SOURCE PASSAGE —
******

A preteen hockey player had just finished practice on one of the ice surfaces at Foxboro Sports Center in Foxborough, Massachusetts, Tuesday when he entered the lobby area still in full equipment.
"Are the pros here?" he asked, nearly out of breath.
He was directed to Rink 1, so he quickly pushed his way through a pair of heavy double doors. A few minutes later, he returned to the lobby to find his friends.
"Charlie Coyle, Kevin Hayes and Keith Yandle are here, and I heard Brian Boyle and Brooks Orpik are here, too," the young player said. The group of boys sprinted back to Rink 1, where nearly 20 professional hockey players were conducting on-ice skills in preparation for the 2015-16 season.
Coyle (Minnesota Wild), along with Hayes and Yandle (New York Rangers) were on the ice as the group of young boys, with their baseball hats on backward, watched in awe. It was close to 1 p.m. and the pros had already been on the ice for nearly an hour when Hayes skated by and the boys banged on the glass.
Hayes and his older brother, Jimmy (Boston Bruins), grew up only a saucer pass north of Foxborough, in Dorchester, Massachusetts.
The Bruins acquired Jimmy Hayes, a 25-year-old forward, in a trade with the Florida Panthers earlier this summer in exchange for Reilly Smith. Kevin Hayes, a 23-year-old forward, played his rookie season for the Rangers during the 2014-15 season and helped New York reach the Eastern Conference finals before losing to the Tampa Bay Lightning.
Both products of Boston College, the brothers spend their summers living together in Back Bay, a neighborhood of Boston. They spend nearly the entire day, every day with each other.
"It's pretty cool," Kevin said. "We live together in Boston and we have a pretty similar schedule. A lot of people have jobs in the summer, and yeah, you can call this a job for us, but it's fun and it's pretty unique that two of us are doing the same exact thing in the NHL. It's pretty cool to wake up every day together, drive to work out, skate, go get lunch and we spend about 10 to 12 hours a day together during the summer and it's pretty cool."

******

RECORDED DATA —
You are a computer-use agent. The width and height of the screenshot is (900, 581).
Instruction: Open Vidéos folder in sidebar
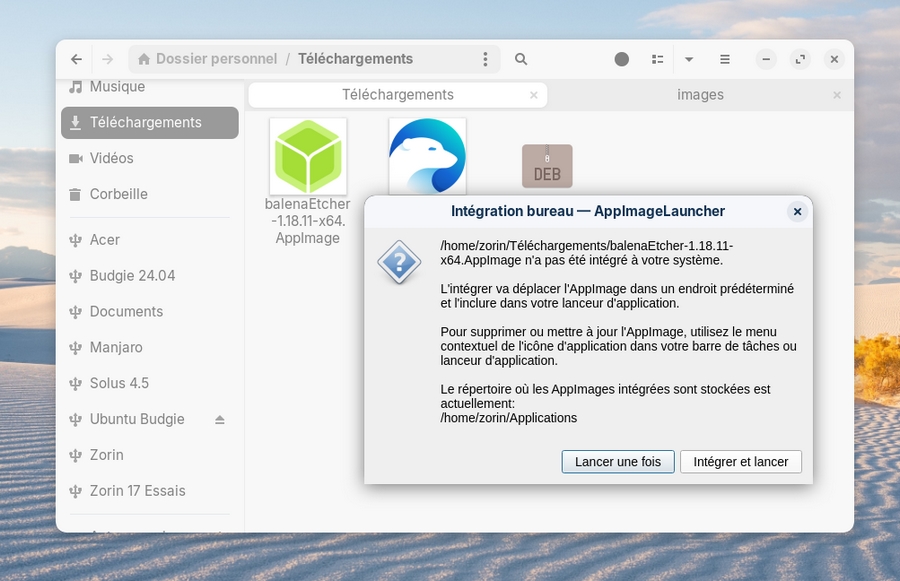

******

REQUIRED TASK 1 — Copy the hockey article word for word, between "Both products of" and "with each other.", inclusive.
REQUIRED TASK 2 — According to the hockey article, which player did the Bruins send to the Florida Panthers in the trade for Jimmy Hayes?
REQUIRED TASK 3 — Continue the hockey article from the point where it stops.

RESULT 1 —
Both products of Boston College, the brothers spend their summers living together in Back Bay, a neighborhood of Boston. They spend nearly the entire day, every day with each other.

RESULT 2 — Reilly Smith

RESULT 3 —
You could call them the hockey version of Felix and Oscar from "The Odd Couple."
"It's a lot of fun living with him," Jimmy said. "He got there obviously a lot later than I did, going so far in the playoffs, but it's a nice experience just being brothers and both being professional athletes. We are on the same schedule doing the same thing and it's fun to wake up, drive to workouts together, get breakfast together, we just do a lot of things together, so it's a lot of fun for me to live with him for three or four months out of the year. He's a funny kid, so you always get a big laugh. It's a treat for me and I enjoy it every summer."
As kids, the brothers got along, but with the slight age difference, Kevin usually was the one stuck at home while Jimmy and their other siblings were off playing.
"We didn't spend too much time together growing up," Kevin said. "I was the youngest of five, so I hung out with my mom a lot. He was three years older, so it was awkward because his friends were a little too old to hang out with."
Jimmy admits the two have been getting closer as they get older.
"Especially now that we're doing the same thing as a job and competing against each other, and rooting for each other at the same time," he said. "It's a great experience for me and him, but especially our whole family, including my sisters and my parents. They're enjoying the ride and so are we."
From a fan standpoint, while the Hayes brothers grew up only a few miles from the old Boston Garden and the current TD Garden, the boys followed the St. Louis Blues because their cousin,Keith Tkachuk, spent nine seasons with that organization.
Or maybe Kevin admits he wasn't a Bruins fan because Jimmy now plays for Boston.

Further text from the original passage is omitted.